◆ **What to do**
Span requested from the data below: the line with "The height and" through the line with "Click the search magnifier button", both included. Give only these lines again, exactly, and leave every picture out.

◆ **Supplied material**

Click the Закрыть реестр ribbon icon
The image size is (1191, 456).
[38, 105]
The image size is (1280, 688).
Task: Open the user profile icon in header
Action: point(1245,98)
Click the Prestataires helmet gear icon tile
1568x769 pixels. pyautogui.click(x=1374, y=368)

--

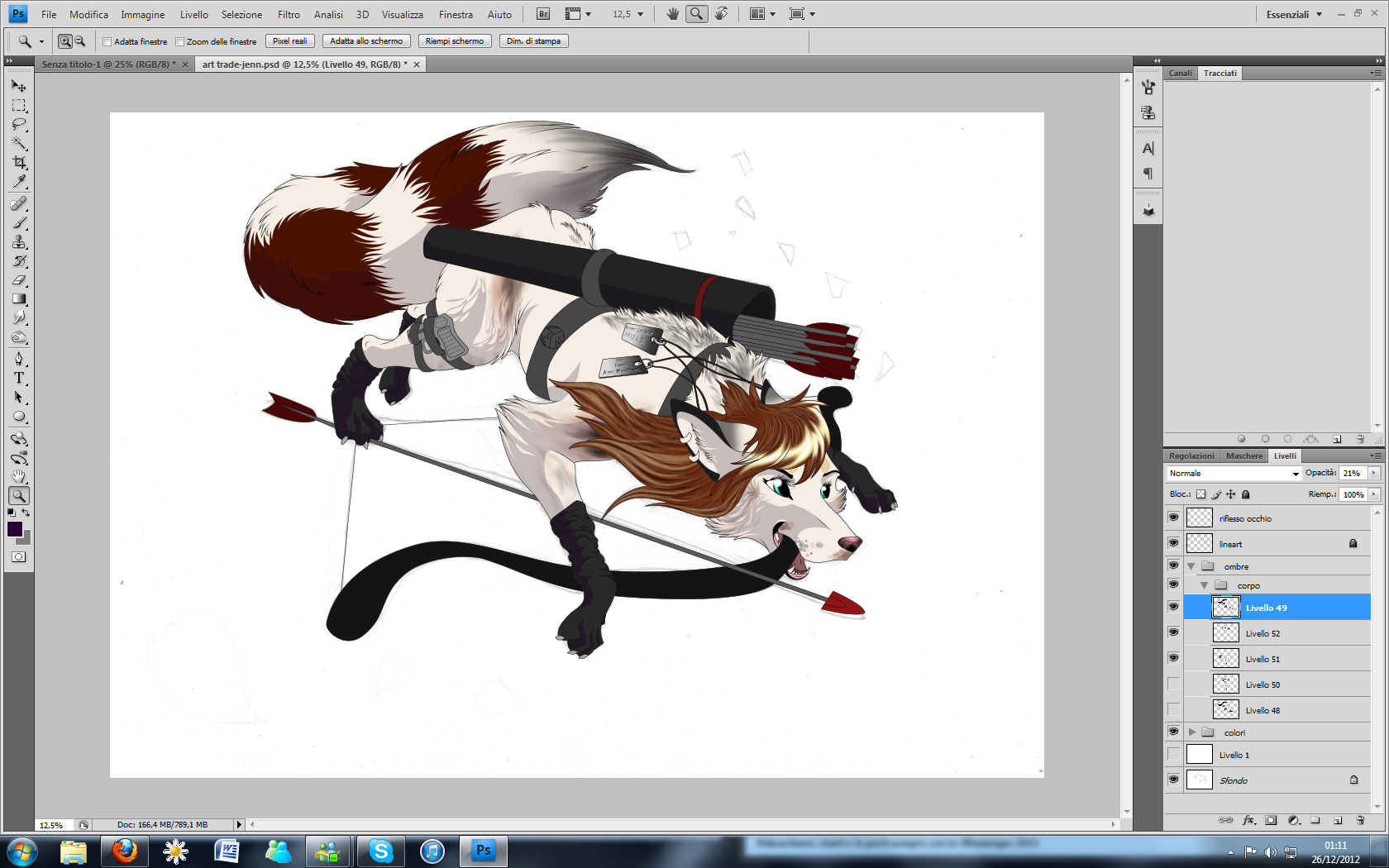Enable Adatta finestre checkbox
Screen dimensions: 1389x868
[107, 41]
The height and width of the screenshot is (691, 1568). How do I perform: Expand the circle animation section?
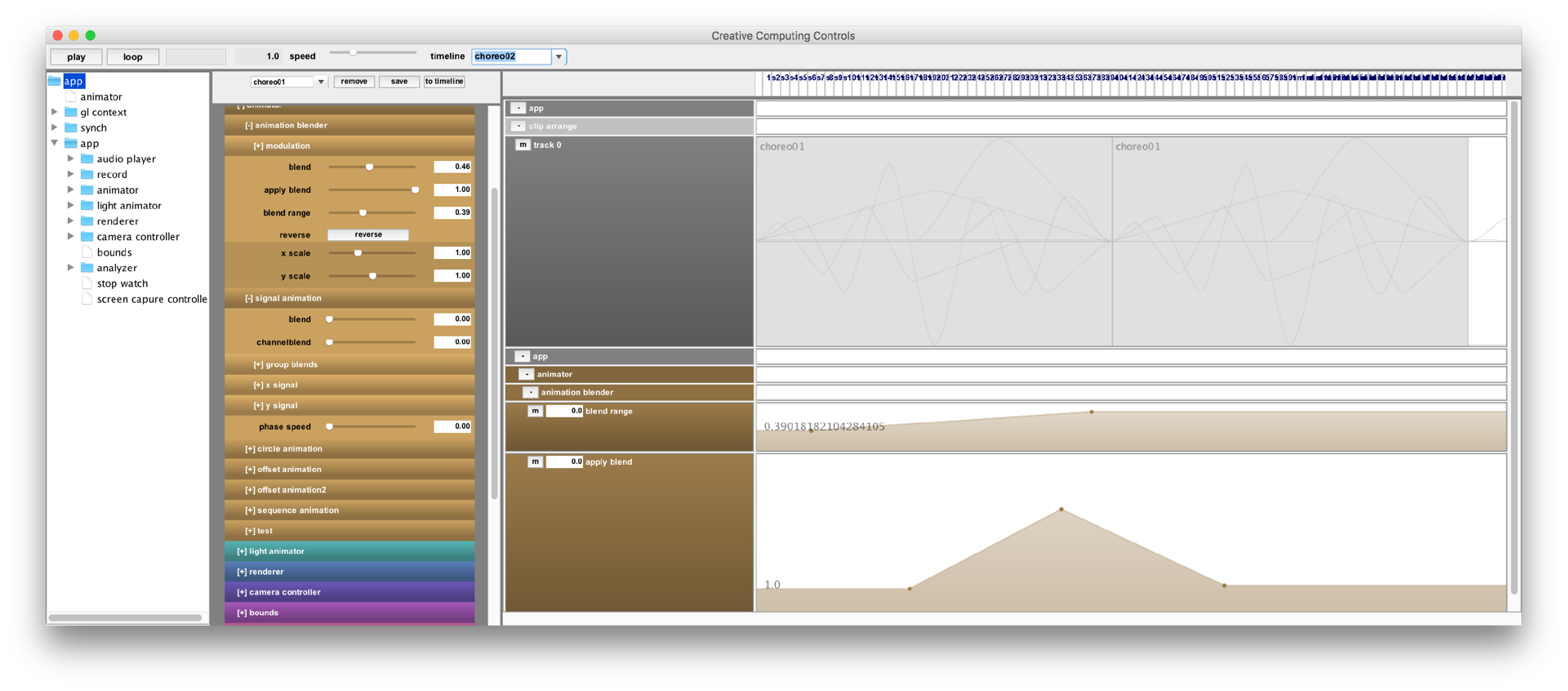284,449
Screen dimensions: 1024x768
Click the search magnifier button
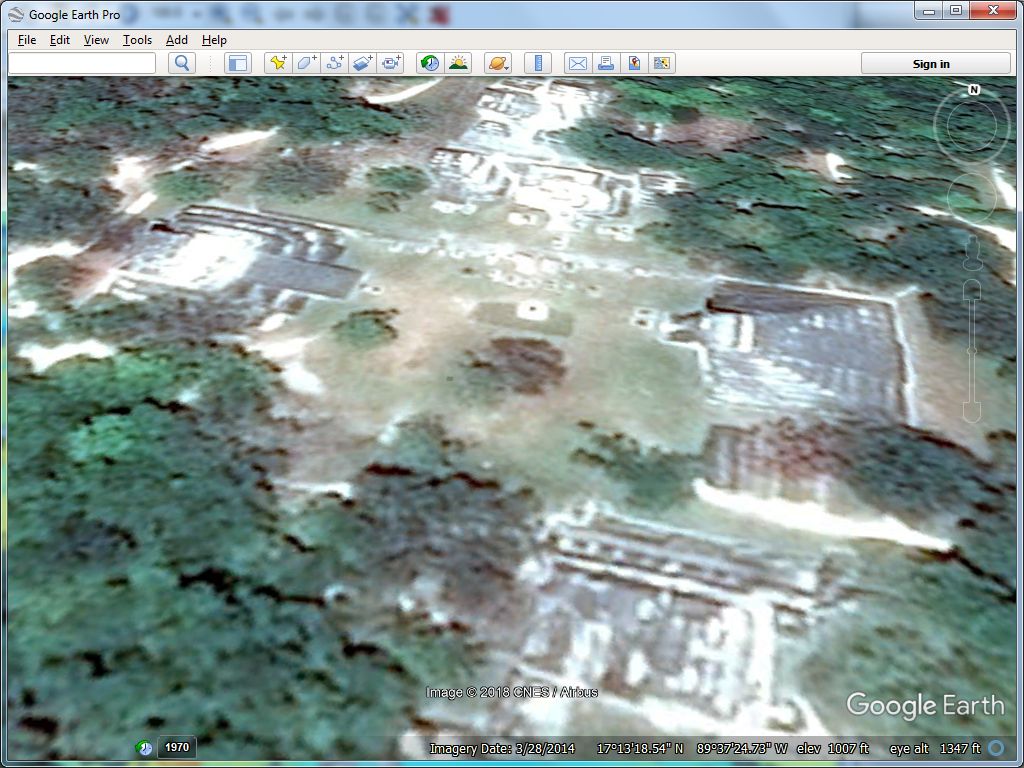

◆ **Exercise result**
The height and width of the screenshot is (691, 1568). How do I perform: Expand the circle animation section?
284,449
Screen dimensions: 1024x768
Click the search magnifier button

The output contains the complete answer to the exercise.